ENTRIES PROVIDED section start
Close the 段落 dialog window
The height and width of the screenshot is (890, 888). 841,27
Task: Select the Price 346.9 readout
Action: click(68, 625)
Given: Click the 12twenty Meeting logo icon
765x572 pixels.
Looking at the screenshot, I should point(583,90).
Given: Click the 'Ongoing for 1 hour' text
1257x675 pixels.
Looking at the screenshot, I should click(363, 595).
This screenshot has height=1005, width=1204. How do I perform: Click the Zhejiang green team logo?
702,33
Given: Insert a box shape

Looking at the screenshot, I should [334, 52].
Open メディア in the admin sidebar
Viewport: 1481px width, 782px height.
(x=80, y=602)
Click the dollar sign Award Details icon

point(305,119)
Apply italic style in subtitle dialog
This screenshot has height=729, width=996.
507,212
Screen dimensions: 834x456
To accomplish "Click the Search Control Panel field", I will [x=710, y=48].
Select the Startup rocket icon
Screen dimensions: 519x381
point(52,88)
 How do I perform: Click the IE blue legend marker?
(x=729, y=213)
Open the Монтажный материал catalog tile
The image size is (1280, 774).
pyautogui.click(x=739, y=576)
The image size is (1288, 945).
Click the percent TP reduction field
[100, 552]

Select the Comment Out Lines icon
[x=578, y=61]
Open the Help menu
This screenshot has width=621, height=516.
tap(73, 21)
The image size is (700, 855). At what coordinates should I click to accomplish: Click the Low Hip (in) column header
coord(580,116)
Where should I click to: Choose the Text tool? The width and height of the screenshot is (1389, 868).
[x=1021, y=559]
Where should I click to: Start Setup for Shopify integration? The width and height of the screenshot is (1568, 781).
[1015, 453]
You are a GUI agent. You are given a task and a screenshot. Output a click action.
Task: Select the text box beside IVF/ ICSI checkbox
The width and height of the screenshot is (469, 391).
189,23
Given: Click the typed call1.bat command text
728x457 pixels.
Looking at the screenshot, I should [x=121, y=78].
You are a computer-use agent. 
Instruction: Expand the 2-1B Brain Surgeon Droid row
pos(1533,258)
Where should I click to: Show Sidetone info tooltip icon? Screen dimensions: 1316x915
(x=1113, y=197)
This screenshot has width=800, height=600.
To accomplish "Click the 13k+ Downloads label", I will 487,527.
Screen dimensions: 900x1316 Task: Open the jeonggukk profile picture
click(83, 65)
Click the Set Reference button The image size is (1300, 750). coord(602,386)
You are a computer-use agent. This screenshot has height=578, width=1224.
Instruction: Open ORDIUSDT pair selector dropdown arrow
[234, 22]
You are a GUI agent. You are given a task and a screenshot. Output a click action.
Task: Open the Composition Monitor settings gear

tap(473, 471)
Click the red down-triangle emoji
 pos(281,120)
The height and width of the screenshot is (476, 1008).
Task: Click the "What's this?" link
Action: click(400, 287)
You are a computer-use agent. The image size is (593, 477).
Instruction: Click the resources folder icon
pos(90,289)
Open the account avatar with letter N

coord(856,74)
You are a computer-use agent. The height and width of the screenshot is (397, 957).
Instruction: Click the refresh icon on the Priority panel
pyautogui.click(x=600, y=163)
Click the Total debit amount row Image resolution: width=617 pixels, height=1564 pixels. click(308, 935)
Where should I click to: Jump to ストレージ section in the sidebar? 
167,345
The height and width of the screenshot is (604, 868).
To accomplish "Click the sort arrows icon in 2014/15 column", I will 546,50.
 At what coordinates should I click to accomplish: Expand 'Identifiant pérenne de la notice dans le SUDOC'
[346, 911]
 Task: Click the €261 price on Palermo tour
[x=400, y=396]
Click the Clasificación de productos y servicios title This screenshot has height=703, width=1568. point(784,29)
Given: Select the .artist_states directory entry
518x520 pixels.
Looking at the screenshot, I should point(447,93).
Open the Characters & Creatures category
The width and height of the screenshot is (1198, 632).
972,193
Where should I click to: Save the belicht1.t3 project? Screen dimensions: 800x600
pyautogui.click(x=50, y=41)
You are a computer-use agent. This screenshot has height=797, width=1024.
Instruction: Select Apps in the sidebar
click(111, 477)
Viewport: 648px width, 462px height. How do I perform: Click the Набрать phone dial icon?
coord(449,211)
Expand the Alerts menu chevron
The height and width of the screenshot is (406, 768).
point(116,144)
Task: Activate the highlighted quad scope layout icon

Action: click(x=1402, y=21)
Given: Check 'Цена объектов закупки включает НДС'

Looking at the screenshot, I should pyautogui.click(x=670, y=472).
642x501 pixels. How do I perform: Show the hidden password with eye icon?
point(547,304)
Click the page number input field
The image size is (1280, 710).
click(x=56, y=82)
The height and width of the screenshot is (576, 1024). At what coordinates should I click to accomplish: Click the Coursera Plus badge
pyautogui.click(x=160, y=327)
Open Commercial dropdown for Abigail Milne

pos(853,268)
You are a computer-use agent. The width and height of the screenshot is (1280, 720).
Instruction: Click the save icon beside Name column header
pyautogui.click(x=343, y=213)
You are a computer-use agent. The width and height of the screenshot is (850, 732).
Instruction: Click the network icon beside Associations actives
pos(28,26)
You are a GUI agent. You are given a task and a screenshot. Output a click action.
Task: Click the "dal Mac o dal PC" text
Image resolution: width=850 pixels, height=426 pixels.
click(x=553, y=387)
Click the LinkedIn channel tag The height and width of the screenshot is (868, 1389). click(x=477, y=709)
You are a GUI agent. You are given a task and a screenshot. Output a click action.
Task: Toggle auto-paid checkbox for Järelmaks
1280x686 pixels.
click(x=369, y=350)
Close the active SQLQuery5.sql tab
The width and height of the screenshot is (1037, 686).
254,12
ENTRIES PROVIDED section end
• **TO DO**:
Wherever the string "will" appears in the entries above, list that line.

• **SOLUTION TO THIS TASK**:
To accomplish "Click the Search Control Panel field", I will [x=710, y=48].
To accomplish "Click the 13k+ Downloads label", I will 487,527.
To accomplish "Click the sort arrows icon in 2014/15 column", I will 546,50.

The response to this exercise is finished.